Por el contrario, la cultura religiosa de hoy impone como criterio que la participación a la Celebración Eucarística no es necesaria, o lo puede ser sólo cuando lo siento, lo necesito o por compromiso; en estos casos se usa el eufemismo de la “sinceridad”, “autenticidad”, etc. Además, por lo que se ve, ciertas cuestiones superficiales, más sensibles que eficaces, se utilizan como medios para la vida cristiana.
El buen cristiano es aquel que decide, con el mayor de los compromisos, hacerle caso a Jesús y no a las propias inclinaciones. Es aquel que sabe que si no conocemos el Mensaje de Jesús no somos fieles a Él; es el que sabe que haciendo lo que Él nos manda (“Hagan todo lo que el les diga”, Jn. 2) podemos crecer en humanidad y como Hijos de Dios.

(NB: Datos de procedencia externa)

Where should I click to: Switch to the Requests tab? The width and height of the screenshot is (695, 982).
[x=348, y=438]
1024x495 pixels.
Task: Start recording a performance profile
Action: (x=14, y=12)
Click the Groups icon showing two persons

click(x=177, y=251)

La Celebración Litúrgica, con sus dos mesas: la de la Palabra y la de la Eucaristía, es la síntesis celebrativa de nuestra fe; es el momento en el cual Dios viene a nuestro encuentro para enriquecernos y para unirnos. De hecho, en la Misa es la Familia de Dios la que comparte y celebra la vida de Dios en ella. Es el momento en el cual, por medio de la Palabra, se nos marca el camino y se nos da el alimento para transitarlo durante la semana.
Como dijimos antes: no se insiste en la participación solo para que seamos muchos o para que cumplamos, sino para que podamos  vivir y caminar juntos, así como Jesús quiere. Todo esto exige compromiso, ganas de participar, ganas de acompañar, perseverancia y tolerancia (ayudarnos).
Al no vivir ya en una cultura medianamente cristiana es oportuno aclarar los tantos y si decidimos algo saber porqué lo vamos a hacer.
Pongámonos en la escucha del Evangelio de Lucas, evangelio que se usaba y se usa para la conocer más a Jesús, identificarse con Él y continuar su obra evangelizadora siendo un solo corazón y una sola alma.